===== DATASET EXTRACT
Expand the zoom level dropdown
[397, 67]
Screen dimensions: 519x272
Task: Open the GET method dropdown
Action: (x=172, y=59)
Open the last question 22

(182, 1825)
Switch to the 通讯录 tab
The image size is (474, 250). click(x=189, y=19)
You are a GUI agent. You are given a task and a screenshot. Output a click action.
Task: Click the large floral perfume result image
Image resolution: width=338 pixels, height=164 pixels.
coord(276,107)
==========
**INSTRUCTIONS FOR THE TASK**
Each record is to be retyped exactly as it appears.

**PROBLEM SOLUTION**
Expand the zoom level dropdown
[397, 67]
Screen dimensions: 519x272
Task: Open the GET method dropdown
Action: (x=172, y=59)
Open the last question 22

(182, 1825)
Switch to the 通讯录 tab
The image size is (474, 250). click(x=189, y=19)
You are a GUI agent. You are given a task and a screenshot. Output a click action.
Task: Click the large floral perfume result image
Image resolution: width=338 pixels, height=164 pixels.
coord(276,107)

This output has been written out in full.